## Given information
******
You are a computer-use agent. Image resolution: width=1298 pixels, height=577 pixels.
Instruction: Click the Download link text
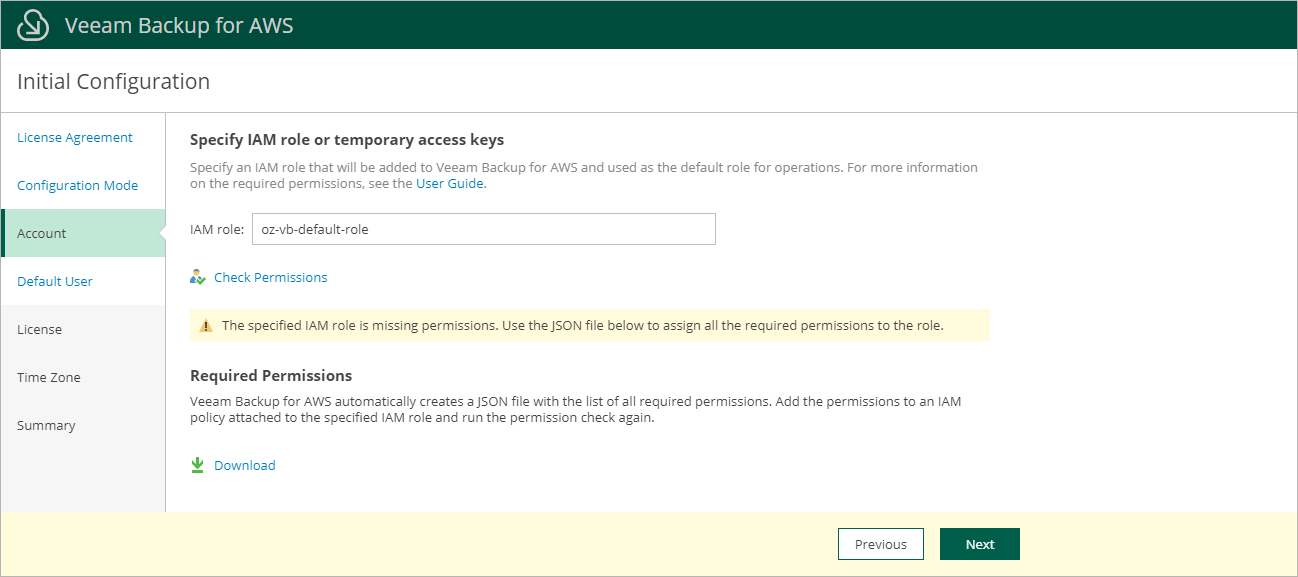(x=245, y=465)
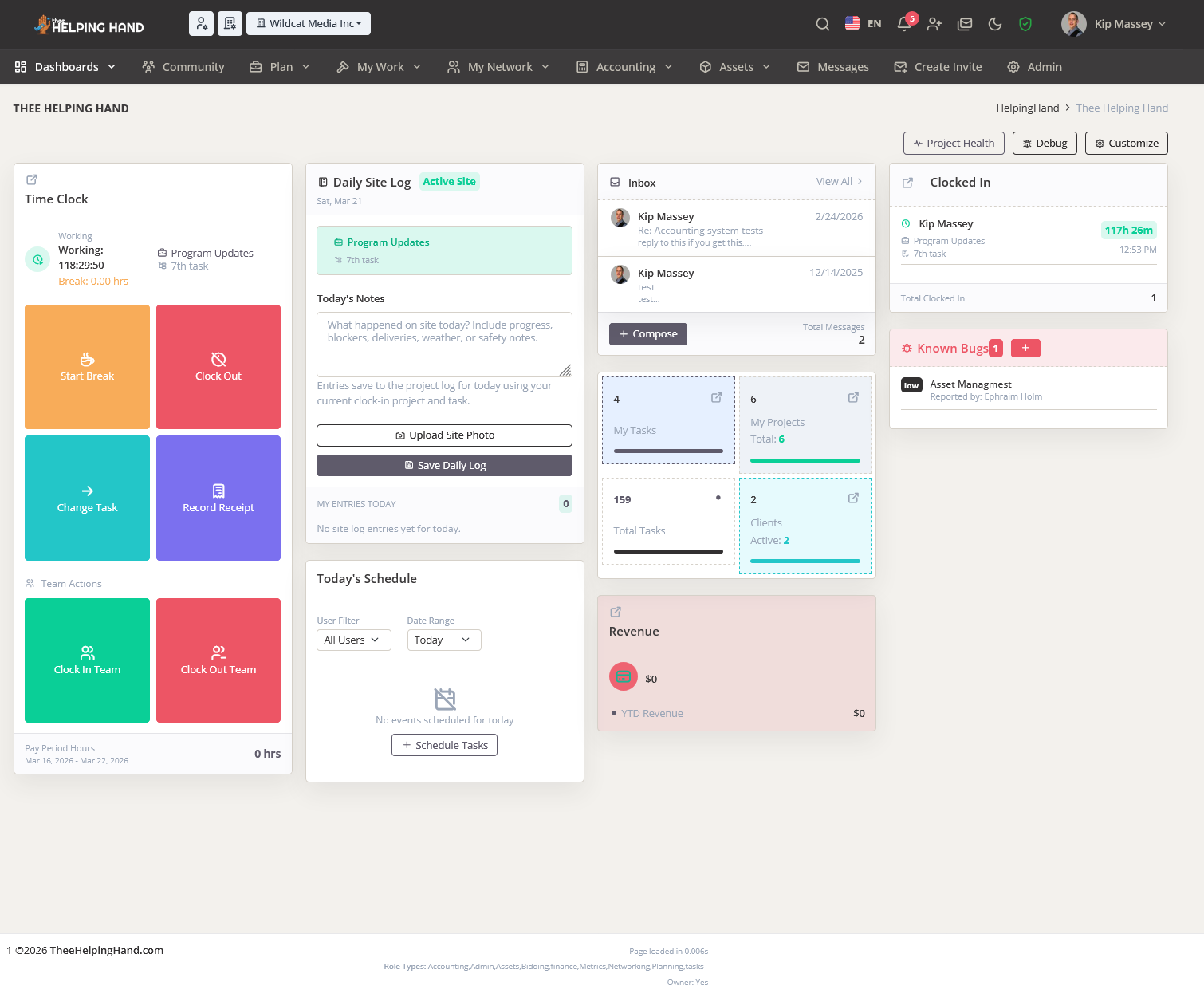
Task: Click the red Clock Out tile
Action: [x=218, y=367]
******
## The task
Excluding all images, transcribe the material word for word.

## Problem solution
You are a computer-use agent. Image resolution: width=1298 pixels, height=577 pixels.
Instruction: Click the Download link text
(x=245, y=465)
Task: Click the red Clock Out tile
Action: [x=218, y=367]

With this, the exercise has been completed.